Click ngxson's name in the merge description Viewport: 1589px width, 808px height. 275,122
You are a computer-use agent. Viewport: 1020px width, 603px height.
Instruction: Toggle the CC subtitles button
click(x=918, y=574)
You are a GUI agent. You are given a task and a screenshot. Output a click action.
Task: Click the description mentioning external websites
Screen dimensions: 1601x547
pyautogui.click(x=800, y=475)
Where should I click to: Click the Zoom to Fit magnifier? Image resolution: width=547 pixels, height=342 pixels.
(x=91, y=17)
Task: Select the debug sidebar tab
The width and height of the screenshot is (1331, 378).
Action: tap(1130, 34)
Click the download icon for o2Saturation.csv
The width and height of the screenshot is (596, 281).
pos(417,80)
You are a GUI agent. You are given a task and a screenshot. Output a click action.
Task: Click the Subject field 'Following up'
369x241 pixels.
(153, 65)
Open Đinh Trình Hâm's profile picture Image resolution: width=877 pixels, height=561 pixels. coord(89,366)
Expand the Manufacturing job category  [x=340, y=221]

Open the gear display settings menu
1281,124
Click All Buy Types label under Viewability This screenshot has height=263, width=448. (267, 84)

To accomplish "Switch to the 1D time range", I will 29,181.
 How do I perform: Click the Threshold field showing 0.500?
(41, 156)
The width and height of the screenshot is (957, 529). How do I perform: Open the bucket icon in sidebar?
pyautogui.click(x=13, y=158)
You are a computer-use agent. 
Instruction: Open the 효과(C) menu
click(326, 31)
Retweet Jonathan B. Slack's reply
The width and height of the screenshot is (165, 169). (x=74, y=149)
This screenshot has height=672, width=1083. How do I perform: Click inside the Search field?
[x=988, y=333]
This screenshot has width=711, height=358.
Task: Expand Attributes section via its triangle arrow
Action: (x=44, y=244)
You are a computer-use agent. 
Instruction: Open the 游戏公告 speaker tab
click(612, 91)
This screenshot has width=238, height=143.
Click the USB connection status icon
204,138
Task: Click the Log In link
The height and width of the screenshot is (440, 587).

------------------------------------------------------------

### [Exercise goal]
The required answer is the run of lines above, starting at the line with "Where should I" and ending at the line with "Open Đinh Trình", reproduced exactly with both ends.

### [Answer for this exercise]
Where should I click to: Click the Zoom to Fit magnifier? Image resolution: width=547 pixels, height=342 pixels.
(x=91, y=17)
Task: Select the debug sidebar tab
The width and height of the screenshot is (1331, 378).
Action: tap(1130, 34)
Click the download icon for o2Saturation.csv
The width and height of the screenshot is (596, 281).
pos(417,80)
You are a GUI agent. You are given a task and a screenshot. Output a click action.
Task: Click the Subject field 'Following up'
369x241 pixels.
(153, 65)
Open Đinh Trình Hâm's profile picture Image resolution: width=877 pixels, height=561 pixels. coord(89,366)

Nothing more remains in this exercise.